The Los Angeles-based private equity firm has put $20 million into the Dallas-based disposal and recycling company to help it expand its reach, the Dallas Business Journal reports.
Since 2002, LES has built up a fleet of trucks that collect grease and other liquid wastes from about 15,000 locations and carry it back to its six treatment centers. Those centers pull contaminants from the grease, recover hydrocarbons and other recyclable materials and leave treated water as an end product.
The main benefit for customers is avoiding the headaches of disposing of their grease and complying with all the rules for doing so. Grease trap overflows can cost city sewer systems hundred of millions of dollars a year in cleanup costs, LES says (If you've ever wondered how a grease trap works, click here).
That's why companies like LES get paid to take it off customers' hands. Any money it can make by selling recycled byproducts is an added bonus.
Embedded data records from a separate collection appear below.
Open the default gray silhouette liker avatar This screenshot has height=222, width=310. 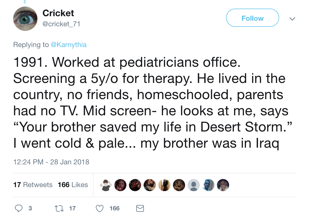(193, 185)
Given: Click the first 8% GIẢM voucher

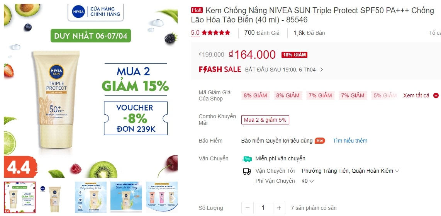Looking at the screenshot, I should [255, 95].
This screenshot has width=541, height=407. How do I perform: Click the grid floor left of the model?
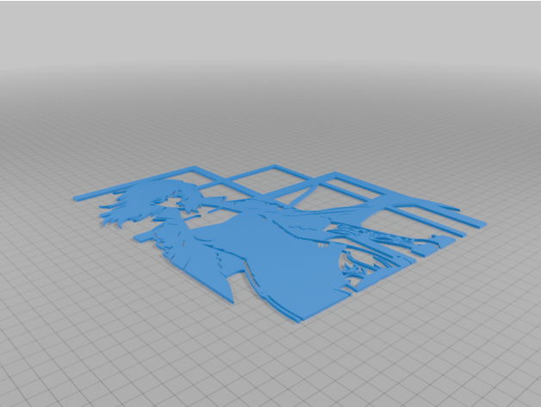(52, 259)
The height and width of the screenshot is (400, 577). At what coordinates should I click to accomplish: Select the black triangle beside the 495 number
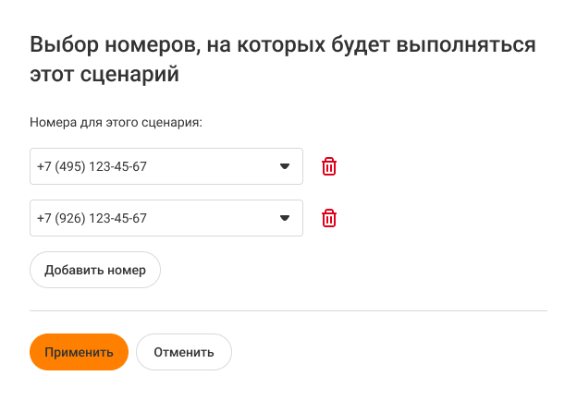[285, 167]
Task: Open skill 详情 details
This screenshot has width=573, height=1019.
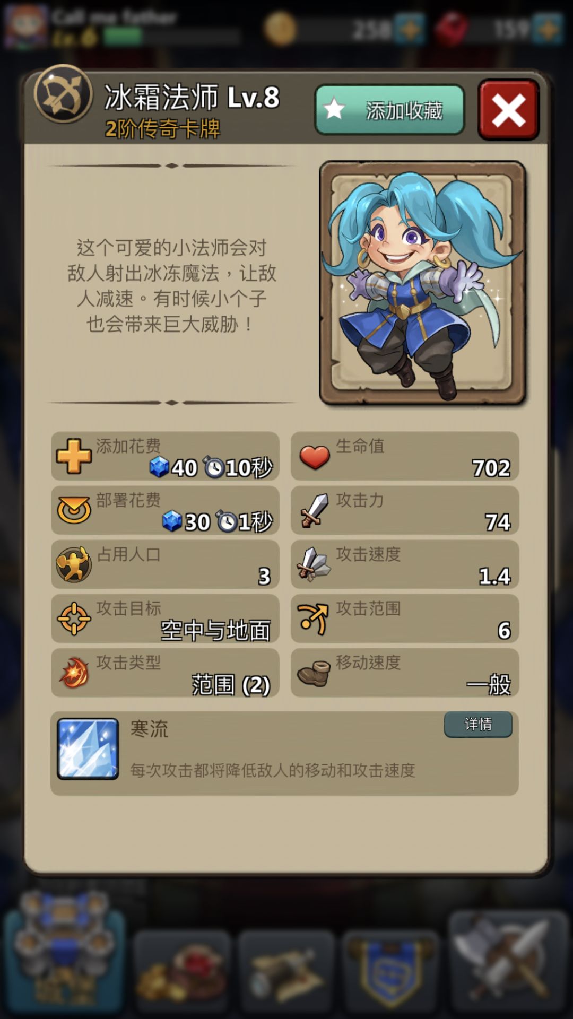Action: click(478, 724)
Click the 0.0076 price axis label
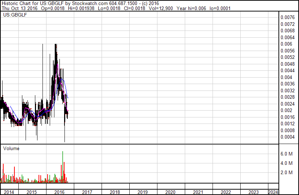299x195 pixels. click(288, 17)
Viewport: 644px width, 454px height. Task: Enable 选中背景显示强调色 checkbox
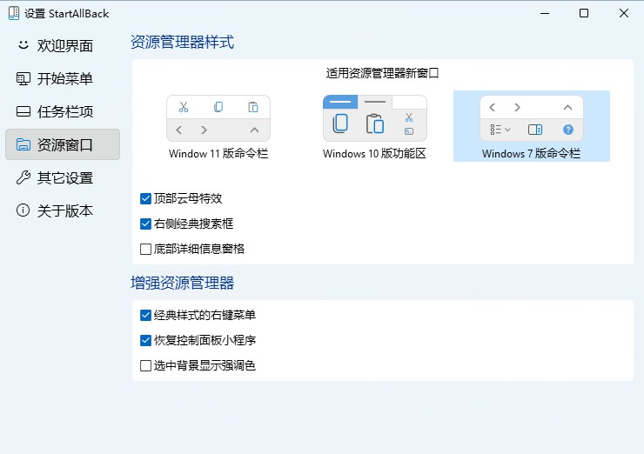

That fact is built into the business plans of many companies seeking to make biofuel or other useful byproducts from waste, from garage-scale grease-to-biodiesel outfits to those seeking to grow to industrial-scale production.
Companies like Enerkem, Fulcrum BioEnergy, Range Fuels and Coskata are looking to turn trash into syngas, then turn that syngas into biofuel (see Green Light post).
Other companies like Ze-gen, Environmental Power's Microgy subsidiary and Nexterra Energy plan to make syngas from waste and use it to generate electricity or heat (see Biofuels and Electricity Take Out the Trash and The Iron Man of Greentech Gets $20M).
Of course, the economics of biofuels are still challenging, and none of the companies promising "next generation" biofuels from non-food sources like grasses, wood chips, corn cobs or mixed municipal waste have gotten to commercial production scale yet (see Biofuels: Are We There Yet?).
That might make the intermediary role that LES plays – collect the waste, treat it to regulation quality and sell the leftovers to others to make into useful products – a safer bet at present. Tom Soto, Craton managing partner, told the Dallas Business Journal that LES is "fully on track for profitability."
Still, major waste haulers are eager to jumpstart new, more cost-effective ways to turn trash to treasure.
Nationwide trash collection giant Waste Management, for example, has invested an undisclosed amount in Terrabon, which wants to turn trash into organic salts to make into fuel and chemicals. Big oil refiner Valero is also an investor in the Houston-based startup (see Green Light post).
The costs of building commercial-scale waste-to-fuel plants also have companies looking at alternatives. Sierra Energy wants to convert steel furnaces to make biogas, and biobutanol maker Gevo and biochemical maker Genomatica are both eyeing idled ethanol plants that can be converted to make their preferred end products (see Syngas From Steel Mills and Green Light post).